• **Problem**
Swap "Instruction" for "Command" in the records, from the line with "the underground level" to the line with "[x=1277, y=115]", and return only those lines with everything else unchanged.

• **Supplied entries**
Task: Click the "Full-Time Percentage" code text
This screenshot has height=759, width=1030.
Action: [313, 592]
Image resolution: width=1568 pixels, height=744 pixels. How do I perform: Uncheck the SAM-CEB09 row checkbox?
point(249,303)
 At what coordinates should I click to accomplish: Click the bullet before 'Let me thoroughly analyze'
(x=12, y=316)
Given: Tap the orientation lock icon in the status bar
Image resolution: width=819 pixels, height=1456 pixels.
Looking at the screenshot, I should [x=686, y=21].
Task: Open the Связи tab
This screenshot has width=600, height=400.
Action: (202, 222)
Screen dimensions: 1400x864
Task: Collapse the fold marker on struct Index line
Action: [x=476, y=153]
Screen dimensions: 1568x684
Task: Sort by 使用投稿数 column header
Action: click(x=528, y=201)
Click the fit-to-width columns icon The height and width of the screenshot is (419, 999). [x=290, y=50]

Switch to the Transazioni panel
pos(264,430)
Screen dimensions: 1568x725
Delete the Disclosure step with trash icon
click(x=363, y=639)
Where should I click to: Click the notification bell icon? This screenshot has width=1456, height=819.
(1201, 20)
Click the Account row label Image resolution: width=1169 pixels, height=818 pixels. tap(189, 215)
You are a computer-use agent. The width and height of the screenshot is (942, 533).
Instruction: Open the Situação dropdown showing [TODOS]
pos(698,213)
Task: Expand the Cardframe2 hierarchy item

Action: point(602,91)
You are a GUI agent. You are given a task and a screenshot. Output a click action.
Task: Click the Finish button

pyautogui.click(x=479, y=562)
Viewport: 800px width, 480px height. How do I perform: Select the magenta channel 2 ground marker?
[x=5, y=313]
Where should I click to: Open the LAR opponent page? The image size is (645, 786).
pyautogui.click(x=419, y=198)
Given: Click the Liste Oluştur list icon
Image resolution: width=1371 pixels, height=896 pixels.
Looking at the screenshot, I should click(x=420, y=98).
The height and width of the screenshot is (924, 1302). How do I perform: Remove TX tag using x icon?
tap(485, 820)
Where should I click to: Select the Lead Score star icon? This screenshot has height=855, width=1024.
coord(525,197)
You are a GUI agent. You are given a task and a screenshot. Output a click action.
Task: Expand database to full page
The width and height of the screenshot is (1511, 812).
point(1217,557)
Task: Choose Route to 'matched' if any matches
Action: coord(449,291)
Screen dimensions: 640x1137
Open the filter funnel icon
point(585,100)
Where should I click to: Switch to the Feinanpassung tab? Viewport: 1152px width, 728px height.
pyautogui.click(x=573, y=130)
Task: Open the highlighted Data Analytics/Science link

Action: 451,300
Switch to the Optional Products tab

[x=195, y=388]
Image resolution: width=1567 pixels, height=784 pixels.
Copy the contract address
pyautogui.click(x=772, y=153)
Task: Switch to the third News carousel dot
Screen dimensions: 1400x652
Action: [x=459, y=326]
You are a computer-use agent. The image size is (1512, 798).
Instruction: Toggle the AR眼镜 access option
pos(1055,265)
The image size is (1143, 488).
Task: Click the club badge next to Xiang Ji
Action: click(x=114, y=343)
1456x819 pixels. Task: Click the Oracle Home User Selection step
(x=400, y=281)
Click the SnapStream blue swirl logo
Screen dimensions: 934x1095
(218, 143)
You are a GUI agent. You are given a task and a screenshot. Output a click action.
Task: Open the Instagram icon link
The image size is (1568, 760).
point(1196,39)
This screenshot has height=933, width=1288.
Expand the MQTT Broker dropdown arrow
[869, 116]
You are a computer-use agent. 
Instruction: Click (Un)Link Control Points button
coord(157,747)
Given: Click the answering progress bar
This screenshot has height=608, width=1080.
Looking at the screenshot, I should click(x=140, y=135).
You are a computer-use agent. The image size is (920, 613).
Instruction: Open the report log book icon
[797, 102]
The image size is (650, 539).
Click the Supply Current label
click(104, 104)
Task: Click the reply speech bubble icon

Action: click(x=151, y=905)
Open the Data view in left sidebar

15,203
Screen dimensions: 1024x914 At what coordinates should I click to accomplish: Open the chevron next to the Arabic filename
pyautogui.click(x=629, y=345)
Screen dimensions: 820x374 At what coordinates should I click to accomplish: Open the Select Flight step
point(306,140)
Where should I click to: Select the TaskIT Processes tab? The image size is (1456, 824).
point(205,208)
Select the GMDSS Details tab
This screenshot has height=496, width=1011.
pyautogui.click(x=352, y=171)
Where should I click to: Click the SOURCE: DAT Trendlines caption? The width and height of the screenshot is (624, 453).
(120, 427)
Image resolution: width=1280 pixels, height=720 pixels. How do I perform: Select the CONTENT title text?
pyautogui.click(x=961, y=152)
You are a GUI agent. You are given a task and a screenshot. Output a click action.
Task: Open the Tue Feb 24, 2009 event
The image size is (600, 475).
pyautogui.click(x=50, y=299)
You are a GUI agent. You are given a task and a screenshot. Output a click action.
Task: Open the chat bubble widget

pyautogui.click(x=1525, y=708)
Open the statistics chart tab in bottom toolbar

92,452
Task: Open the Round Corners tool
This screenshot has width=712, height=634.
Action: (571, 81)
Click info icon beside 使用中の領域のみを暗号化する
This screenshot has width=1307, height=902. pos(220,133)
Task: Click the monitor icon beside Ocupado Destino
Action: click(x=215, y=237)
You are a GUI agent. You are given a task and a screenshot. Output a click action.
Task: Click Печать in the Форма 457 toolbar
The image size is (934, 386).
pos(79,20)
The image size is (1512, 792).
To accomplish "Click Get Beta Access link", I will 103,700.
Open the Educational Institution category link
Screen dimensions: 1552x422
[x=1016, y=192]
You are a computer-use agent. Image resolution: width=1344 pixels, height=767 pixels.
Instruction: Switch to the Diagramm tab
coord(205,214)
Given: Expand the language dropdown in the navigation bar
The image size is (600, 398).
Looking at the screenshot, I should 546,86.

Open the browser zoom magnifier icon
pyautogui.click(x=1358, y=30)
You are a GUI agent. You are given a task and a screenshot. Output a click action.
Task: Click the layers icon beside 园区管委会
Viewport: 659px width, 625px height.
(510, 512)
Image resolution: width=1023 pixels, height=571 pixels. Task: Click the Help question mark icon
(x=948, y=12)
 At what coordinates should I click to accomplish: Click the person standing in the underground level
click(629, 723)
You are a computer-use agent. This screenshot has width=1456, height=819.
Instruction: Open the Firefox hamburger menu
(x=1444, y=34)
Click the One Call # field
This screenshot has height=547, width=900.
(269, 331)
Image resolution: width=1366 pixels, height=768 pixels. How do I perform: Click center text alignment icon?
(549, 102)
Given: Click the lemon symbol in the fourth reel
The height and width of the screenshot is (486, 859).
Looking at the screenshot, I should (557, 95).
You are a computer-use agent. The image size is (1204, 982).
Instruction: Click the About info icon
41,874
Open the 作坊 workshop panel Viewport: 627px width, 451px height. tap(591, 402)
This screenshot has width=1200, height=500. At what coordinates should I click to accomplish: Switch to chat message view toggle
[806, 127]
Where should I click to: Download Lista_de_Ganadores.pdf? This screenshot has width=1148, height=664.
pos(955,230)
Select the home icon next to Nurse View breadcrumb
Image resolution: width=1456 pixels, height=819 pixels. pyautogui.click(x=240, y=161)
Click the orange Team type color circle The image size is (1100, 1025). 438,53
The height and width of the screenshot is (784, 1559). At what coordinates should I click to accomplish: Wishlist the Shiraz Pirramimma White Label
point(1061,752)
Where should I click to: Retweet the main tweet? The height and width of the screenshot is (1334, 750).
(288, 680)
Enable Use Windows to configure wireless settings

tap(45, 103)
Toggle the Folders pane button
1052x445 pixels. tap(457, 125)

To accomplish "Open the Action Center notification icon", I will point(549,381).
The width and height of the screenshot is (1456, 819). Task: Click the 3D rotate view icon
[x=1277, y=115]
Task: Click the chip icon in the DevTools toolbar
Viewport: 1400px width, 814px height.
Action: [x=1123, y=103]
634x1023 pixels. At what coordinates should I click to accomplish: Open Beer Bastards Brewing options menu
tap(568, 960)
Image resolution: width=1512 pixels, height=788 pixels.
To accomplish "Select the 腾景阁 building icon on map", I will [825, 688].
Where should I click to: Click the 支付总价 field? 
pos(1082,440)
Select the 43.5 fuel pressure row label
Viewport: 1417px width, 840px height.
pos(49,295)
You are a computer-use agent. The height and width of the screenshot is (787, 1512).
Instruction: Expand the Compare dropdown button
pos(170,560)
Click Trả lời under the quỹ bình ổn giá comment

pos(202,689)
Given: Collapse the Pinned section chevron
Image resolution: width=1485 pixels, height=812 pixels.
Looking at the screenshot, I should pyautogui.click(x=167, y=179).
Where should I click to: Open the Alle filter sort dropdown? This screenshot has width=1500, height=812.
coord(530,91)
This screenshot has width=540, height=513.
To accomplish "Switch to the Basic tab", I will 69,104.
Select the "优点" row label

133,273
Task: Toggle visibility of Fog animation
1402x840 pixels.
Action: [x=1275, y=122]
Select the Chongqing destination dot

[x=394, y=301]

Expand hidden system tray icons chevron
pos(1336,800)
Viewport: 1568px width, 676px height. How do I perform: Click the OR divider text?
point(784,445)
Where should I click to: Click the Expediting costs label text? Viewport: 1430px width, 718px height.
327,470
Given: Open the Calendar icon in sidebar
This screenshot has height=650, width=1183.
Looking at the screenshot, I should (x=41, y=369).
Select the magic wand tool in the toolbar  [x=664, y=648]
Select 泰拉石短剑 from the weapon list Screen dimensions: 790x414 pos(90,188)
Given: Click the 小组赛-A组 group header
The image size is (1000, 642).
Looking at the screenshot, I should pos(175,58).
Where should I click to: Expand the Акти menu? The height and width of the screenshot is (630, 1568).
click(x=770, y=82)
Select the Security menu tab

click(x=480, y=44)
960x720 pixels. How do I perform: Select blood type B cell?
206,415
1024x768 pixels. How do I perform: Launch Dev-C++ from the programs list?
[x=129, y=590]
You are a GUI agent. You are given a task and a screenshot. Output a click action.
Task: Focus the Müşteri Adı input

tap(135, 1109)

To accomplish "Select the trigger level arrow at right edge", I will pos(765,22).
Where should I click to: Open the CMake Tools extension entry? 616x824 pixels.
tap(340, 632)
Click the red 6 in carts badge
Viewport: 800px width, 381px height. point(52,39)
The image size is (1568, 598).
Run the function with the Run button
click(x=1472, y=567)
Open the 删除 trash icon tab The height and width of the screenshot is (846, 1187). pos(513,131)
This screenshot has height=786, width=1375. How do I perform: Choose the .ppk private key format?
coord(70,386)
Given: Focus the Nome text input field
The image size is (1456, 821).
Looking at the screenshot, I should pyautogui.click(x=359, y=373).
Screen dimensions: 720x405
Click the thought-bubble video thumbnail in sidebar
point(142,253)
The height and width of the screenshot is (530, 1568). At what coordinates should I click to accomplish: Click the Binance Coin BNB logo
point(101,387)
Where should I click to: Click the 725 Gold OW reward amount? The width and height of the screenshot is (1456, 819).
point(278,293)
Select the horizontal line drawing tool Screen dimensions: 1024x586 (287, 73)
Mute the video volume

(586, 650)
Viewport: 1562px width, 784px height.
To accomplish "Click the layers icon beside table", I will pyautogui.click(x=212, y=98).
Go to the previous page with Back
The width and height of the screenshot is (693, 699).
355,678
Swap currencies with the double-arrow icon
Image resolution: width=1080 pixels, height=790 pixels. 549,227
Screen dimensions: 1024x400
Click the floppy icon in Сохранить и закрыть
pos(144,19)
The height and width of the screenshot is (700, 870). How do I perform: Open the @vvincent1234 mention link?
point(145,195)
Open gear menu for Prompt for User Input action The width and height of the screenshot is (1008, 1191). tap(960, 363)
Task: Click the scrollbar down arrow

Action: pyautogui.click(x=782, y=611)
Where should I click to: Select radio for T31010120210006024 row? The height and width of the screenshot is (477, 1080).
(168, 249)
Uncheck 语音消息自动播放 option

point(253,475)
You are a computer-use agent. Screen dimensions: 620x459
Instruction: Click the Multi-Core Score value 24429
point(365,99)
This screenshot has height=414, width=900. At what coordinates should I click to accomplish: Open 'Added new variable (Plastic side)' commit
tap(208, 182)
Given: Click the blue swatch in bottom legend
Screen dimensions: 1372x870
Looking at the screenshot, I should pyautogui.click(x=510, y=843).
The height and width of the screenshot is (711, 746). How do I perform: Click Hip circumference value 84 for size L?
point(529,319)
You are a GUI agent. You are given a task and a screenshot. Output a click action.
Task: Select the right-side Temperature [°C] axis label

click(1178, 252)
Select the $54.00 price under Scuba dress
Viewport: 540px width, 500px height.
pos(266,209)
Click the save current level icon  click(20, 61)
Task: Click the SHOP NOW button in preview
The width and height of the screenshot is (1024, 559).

• **Written response**
 At what coordinates should I click to accomplish: Click the person standing in the underground level
click(629, 723)
You are a computer-use agent. This screenshot has width=1456, height=819.
Command: Open the Firefox hamburger menu
(x=1444, y=34)
Click the One Call # field
This screenshot has height=547, width=900.
(269, 331)
Image resolution: width=1366 pixels, height=768 pixels. How do I perform: Click center text alignment icon?
(549, 102)
Given: Click the lemon symbol in the fourth reel
The height and width of the screenshot is (486, 859).
Looking at the screenshot, I should (557, 95).
You are a computer-use agent. The image size is (1204, 982).
Command: Click the About info icon
41,874
Open the 作坊 workshop panel Viewport: 627px width, 451px height. tap(591, 402)
This screenshot has width=1200, height=500. At what coordinates should I click to accomplish: Switch to chat message view toggle
[806, 127]
Where should I click to: Download Lista_de_Ganadores.pdf? This screenshot has width=1148, height=664.
pos(955,230)
Select the home icon next to Nurse View breadcrumb
Image resolution: width=1456 pixels, height=819 pixels. pyautogui.click(x=240, y=161)
Click the orange Team type color circle The image size is (1100, 1025). 438,53
The height and width of the screenshot is (784, 1559). At what coordinates should I click to accomplish: Wishlist the Shiraz Pirramimma White Label
point(1061,752)
Where should I click to: Retweet the main tweet? The height and width of the screenshot is (1334, 750).
(288, 680)
Enable Use Windows to configure wireless settings

tap(45, 103)
Toggle the Folders pane button
1052x445 pixels. tap(457, 125)

To accomplish "Open the Action Center notification icon", I will point(549,381).
The width and height of the screenshot is (1456, 819). Task: Click the 3D rotate view icon
[x=1277, y=115]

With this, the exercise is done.